◆ **Text**
######

As Edmonds Community College prepares to celebrate its 50th anniversary, President Dr. Jean Hernandez points to what she sees as the college’s greatest strength: its middle name.
“I tell people that at Edmonds Community College, there’s a really strong sense of community,” said Hernandez, who has been at the helm of EdCC since 2011. “When I first got here I was really impressed with how many faculty and staff knew their students, knew them by name, knew their life stories. They cared about them.”
Hernandez said she feels that same community connection as she travels throughout the college’s Snohomish County service area. (The Washington State Legislature established service areas for each of the state’s 34 community colleges, although students can attend any college depending on their educational needs.)
“I’ve met so may people who’ve gone to school here and many of them have just taken a couple of classes,” Hernandez said. “But they’ll often say they are still in contact with their faculty, that they still have colleagues that they met here that they are connected with.”
The college now serves an average of 11,600 students per quarter, with as many 20,000 students taking classes in a year. That includes 850 students who are enrolled in the college’s Running Start program, which allows high school juniors and seniors to take college-level classes tuition free and earn dual high school and college credit.

######

◆ **Material supplied**
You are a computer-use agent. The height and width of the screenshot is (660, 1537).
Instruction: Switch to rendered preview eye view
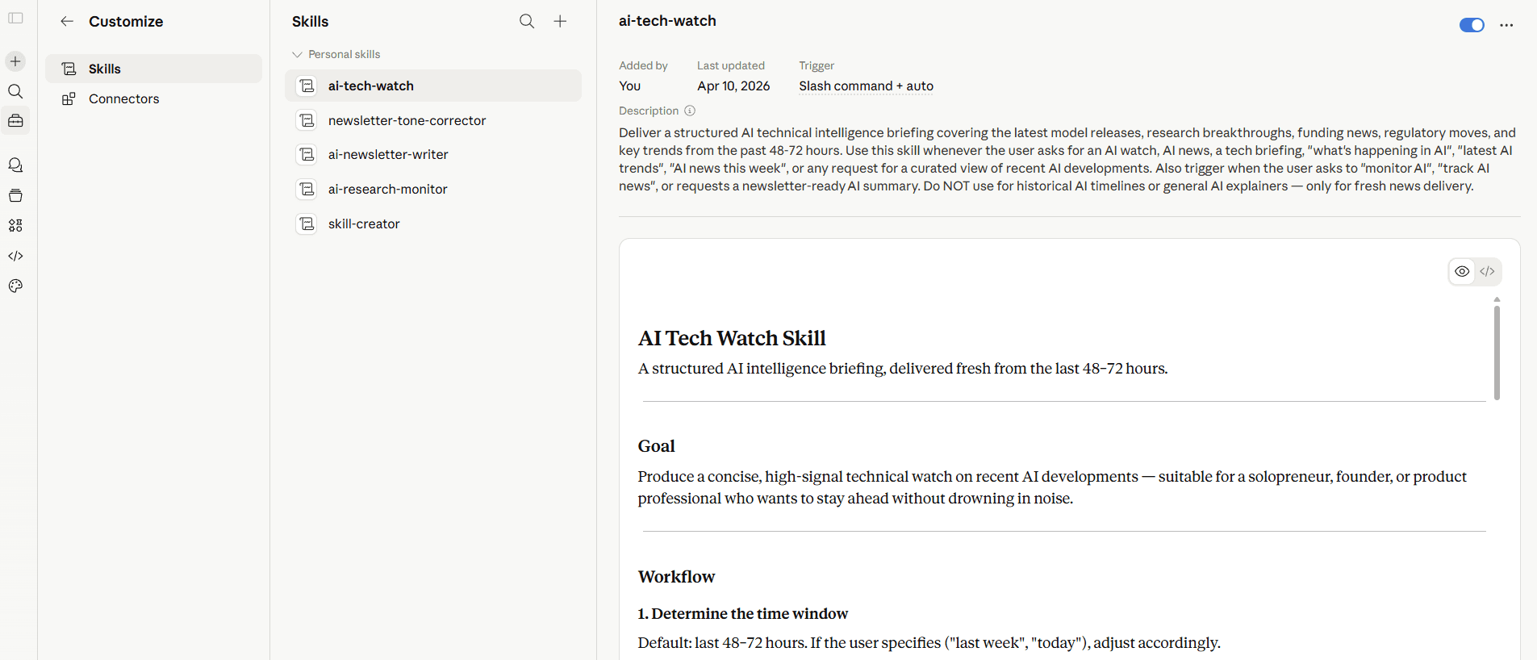pos(1462,272)
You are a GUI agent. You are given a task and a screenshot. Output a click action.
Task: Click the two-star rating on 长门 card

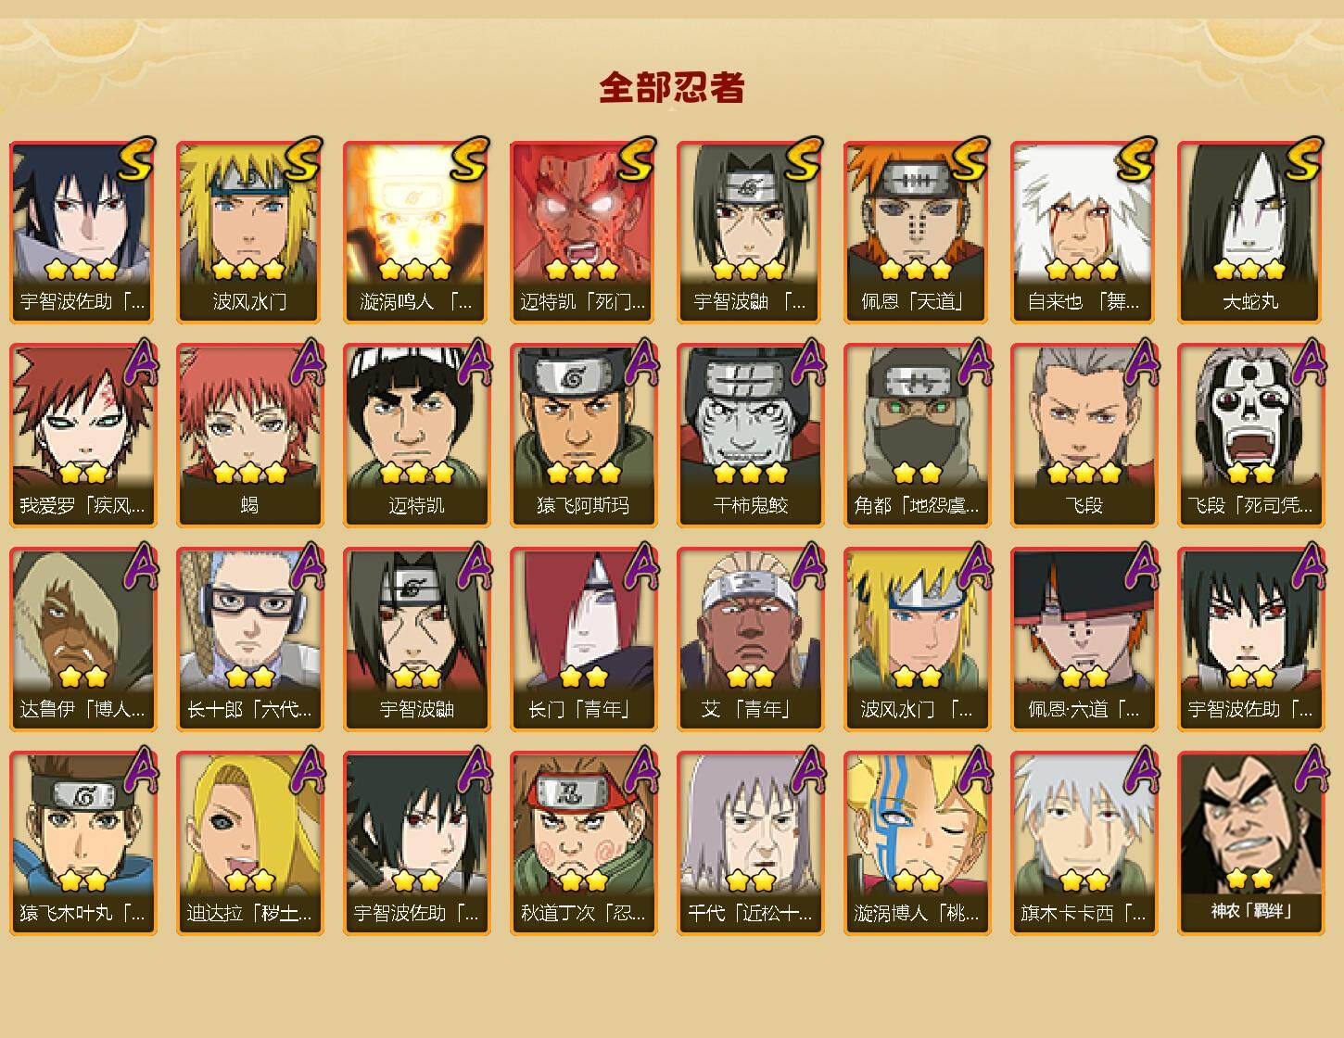pos(583,677)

######

◆ **Tasks**
1. Do these statements agree with the text about Edmonds Community College? Give yes or no for each, with the deciding words of the text quoted exactly.
(a) Hernandez has led the college since 2011.
(b) Students may attend only the community college that serves their own area.
(c) Running Start students pay tuition for their college-level classes.
2. Please resume the text about Edmonds Community College, starting after its final sentence.

◆ **Answer set**
1.
(a) Yes: "who has been at the helm of EdCC since 2011"
(b) No: "students can attend any college depending on their educational needs"
(c) No: "take college-level classes tuition free"

2.
Edmonds Community College was formally dedicated 49 years ago, on Sept. 7, 1967. On Friday, Sept. 16, the school officially launches a yearlong celebration of 50 years in the community with festivities at Triton Field. Starting at 4 p.m. that day, there will be live music, food from local food trucks and drinks from a no-host beer and wine garden — and everyone in the community is invited.
Appropriately, the master of ceremonies for the Sept. 16 celebration is Don Wick, EdCC’s first elected student body president. Now retired, Wick served as executive director of the Skagit County Economic Development Association. In 2002, the Edmonds Community College Foundation named him a Distinguished Alumni.
The college offered its first classes in leased space at the former Woodway High School, and portable buildings also housed classrooms on college property while the school was being built on the former site of the U.S. Army’s Northwest Relay and Radio Receiving Station. The radio station, constructed in 1930, was operated by the U.S. Army and the Alaska Communication System to provide service to Alaska during World War II.
EdCC’s first graduate — in 1968 — was Susan Blackborn. The following year, in 1969, the college graduated 24 students.
As Edmonds CC enters its 50th year, the college now sits on a 50-acre campus in Lynnwood. It features 28 computer labs, nine science labs, three restaurants, two greenhouses, a digital recording studio, an art gallery, a theater, a child care center, a gym, Triton Field, a transit center, an on-campus residence hall and a university satellite center for Central Washington University.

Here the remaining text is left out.